FactSet, Snowflake Take Aim at Financial Data Mapping Challenges
FactSet’s mapping service, Concordance, can be used on its own or with Snowflake’s cloud, enabling users to apply the offering to other datasets in Snowflake’s ecosystem.
FactSet will this week unveil Concordance, a new service for performing outsourced data mapping of traditional, alternative, and clients’ proprietary data. It leverages its existing operations and technology, as well as its relationship with cloud provider Snowflake to provide mapping of data stored in mutual clients’ cloud environments.
The Concordance service aims to link standard reference data to alternative data and a firm’s own internal datasets—in the same way that FactSet already links identifiers and other metadata to “traditional” market data—so that all relevant information can be mapped to the companies and securities it relates to.
For any data—such as new “alternative” or proprietary client data—that does not immediately match the reference data in FactSet’s security master file, clients can submit the unmatched data via the vendor’s Concordance API, and the vendor will accurately link it to reference data using AI algorithms, then send it back to clients with the metadata required to link all of a client’s data with minimal effort. The data matches are checked and validated by FactSet’s data teams, who also manually link any data that does not match automatically.
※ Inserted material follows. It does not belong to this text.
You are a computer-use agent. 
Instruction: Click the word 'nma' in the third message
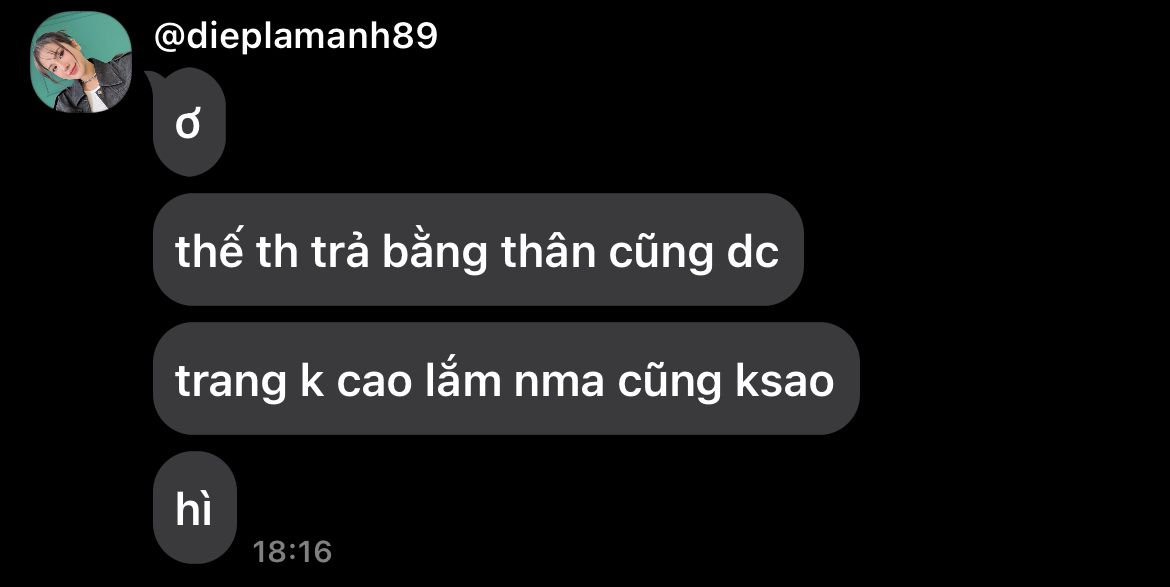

Once data is mapped and linked, it can be used to power clients’ security masters, data lakes in the cloud, as well as creating new usage opportunities, such as an input to customer-relationship management (CRM) systems, Jonathan Reeve, global head of content and technology solutions at FactSet, tells WatersTechnology.
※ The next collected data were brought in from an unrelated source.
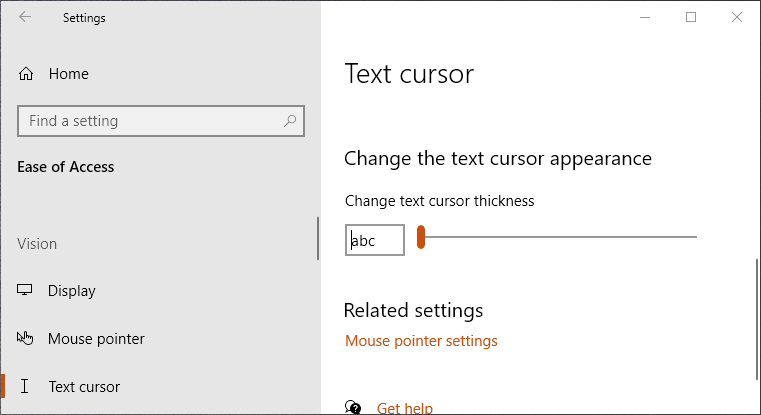This screenshot has width=761, height=415.
Task: Go back using the back arrow
Action: click(25, 17)
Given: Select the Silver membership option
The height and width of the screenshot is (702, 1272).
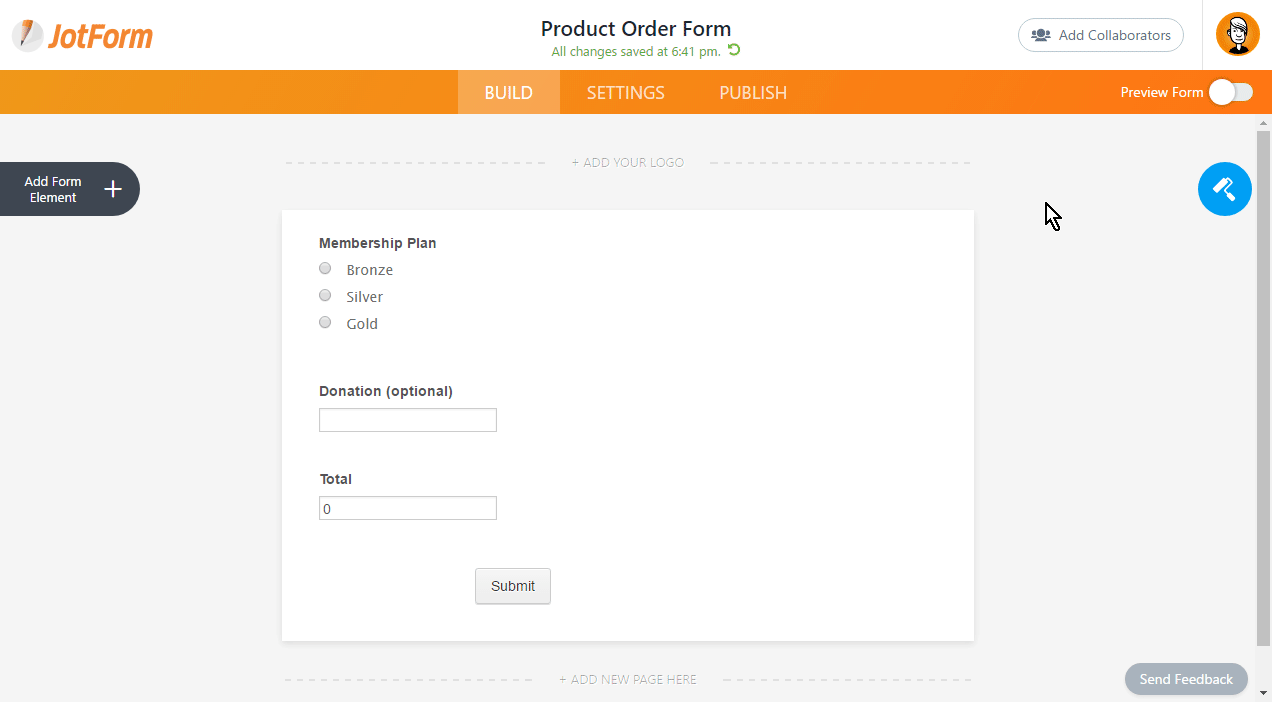Looking at the screenshot, I should pyautogui.click(x=325, y=296).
The big challenge to achieving this is that many firms have assembled proprietary datasets which have value but do not conform to FactSet’s reference data. Previously, to use its own data in conjunction with FactSet’s market data, a firm would have needed to link the content manually, which—at a conservative estimate—could take one minute per company, whereas the new service aims to match up to 80% of data instantaneously, with the remainder matched manually by FactSet’s operations staff.
“Think of the service as concentric circles of capabilities: At the center of the circle is a service we call Data Management Solutions—a reference data file that allows you to connect securities with all standard identifiers and reference data, full descriptions, our FactSet ID, other vendor identifiers, and entity/issuer identifiers, so that you have the relationship between a company and the securities it has issued,” Reeve says.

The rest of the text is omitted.